As the company is still in the start-up phase, this process was a matter of validating assumptions and generating interest from a corporate group and investors. To this end, a widget had to be developed that provided a glimpse into TimeSteps' plans.
Native app development
For the development of this gadget, the Rotterdam based software company Enigmatry got involved. They took up the project together with a team of TAAS developers. Jelle de Haan, General Director of Enigmatry: “The reason we used TAAS is because there was a specific request to develop a widget. For that you have to develop a native app and that knowledge was limited within our team. TAAS asked a number of parties in their network about the availability of native app developers and whether they could deliver what was needed. Ultimately, there was a party in Serbia that TAAS already worked with for another customer. They had the knowledge and the people to do this.”
Challenges in the project
App development itself has its own dynamics. This has several reasons, including the fact that there are many different devices and IOS versions on the market. “It is very difficult to ensure that something works well in all situations. Particularly testing is a difficult part. We also noticed this when we placed the first version of the gadget in the stores.
We found out that a group of users (informal care givers) had some difficulty using the widget. We therefore deliberately made the choice to also release a version with more instructions in the app, in order to be able to serve this target group’s needs. It is great for the target group that we also have a version that explains step by step what to do, how the installation works and how they can use the functions”, Jelle explains.
As in any project, there were also challenges in developing the gadget. On one hand, it was functionally challenging when it turned out that there was a change in the wishes on the user side. Even though it was a small project involving only two developers; one for the IOS version and one for the Android version, changing the wishes led to several adjustments in the technical field. From an organizational point of view it was also difficult to properly manage such a small project. Applying structure is more difficult compared to a longer running project.
Investors in line
The aim of the project was to attract investors, the widget being the method to achieve this. The widget has now been delivered and investors are queuing up, purely to invest in the product. With the help of these investors, TimeSteps can now almost start with the further development of the app, which already has been downloaded over two thousand times in the first few months. All in all, a successful result.
This result was partly achieved by the actual delivery of the gadget, with an entire campaign built around it. It was important that Team As A Service delivered quickly, as it had to coincide with a specific moment in the campaign.

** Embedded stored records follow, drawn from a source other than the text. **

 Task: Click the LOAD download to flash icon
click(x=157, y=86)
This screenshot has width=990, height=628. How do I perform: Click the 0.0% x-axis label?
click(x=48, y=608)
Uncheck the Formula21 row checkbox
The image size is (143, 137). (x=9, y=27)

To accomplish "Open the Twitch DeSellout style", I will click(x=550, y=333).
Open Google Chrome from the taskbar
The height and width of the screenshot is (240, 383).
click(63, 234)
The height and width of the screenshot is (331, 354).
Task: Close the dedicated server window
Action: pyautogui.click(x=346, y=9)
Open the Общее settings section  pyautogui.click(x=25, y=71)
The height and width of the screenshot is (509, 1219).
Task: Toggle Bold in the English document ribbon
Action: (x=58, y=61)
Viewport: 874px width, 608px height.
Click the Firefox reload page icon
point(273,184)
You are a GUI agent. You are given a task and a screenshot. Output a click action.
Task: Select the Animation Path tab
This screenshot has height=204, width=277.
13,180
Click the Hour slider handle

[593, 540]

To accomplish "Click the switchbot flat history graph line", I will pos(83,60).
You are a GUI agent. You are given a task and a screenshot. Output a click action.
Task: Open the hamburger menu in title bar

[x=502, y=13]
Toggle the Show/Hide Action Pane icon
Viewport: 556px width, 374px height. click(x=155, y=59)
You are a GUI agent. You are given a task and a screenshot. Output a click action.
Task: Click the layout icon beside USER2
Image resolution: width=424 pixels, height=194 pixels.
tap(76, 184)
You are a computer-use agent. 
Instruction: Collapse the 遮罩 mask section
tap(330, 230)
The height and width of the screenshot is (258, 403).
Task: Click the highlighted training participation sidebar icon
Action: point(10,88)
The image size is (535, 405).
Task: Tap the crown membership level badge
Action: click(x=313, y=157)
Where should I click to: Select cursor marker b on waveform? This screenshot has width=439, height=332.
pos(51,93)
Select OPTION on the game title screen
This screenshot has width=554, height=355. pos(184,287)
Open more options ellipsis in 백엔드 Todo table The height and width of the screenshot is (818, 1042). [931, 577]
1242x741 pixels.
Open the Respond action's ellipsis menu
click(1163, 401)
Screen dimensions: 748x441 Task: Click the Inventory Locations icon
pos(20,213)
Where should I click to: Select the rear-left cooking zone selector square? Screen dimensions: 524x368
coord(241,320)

Effective time saving for the user
The app that TimeSteps is now going to develop is on the one hand a tool for the patient, but it will also provide peace of mind for informal caregivers. People with dementia will soon be more self-reliant for longer, which means that less guidance is needed. There is also a significant saving in time for care providers in the delivery of the app. They will soon gain much more insight into the care needs of the person with dementia. In concrete terms, this results in effective time savings for the user and the group of people around it.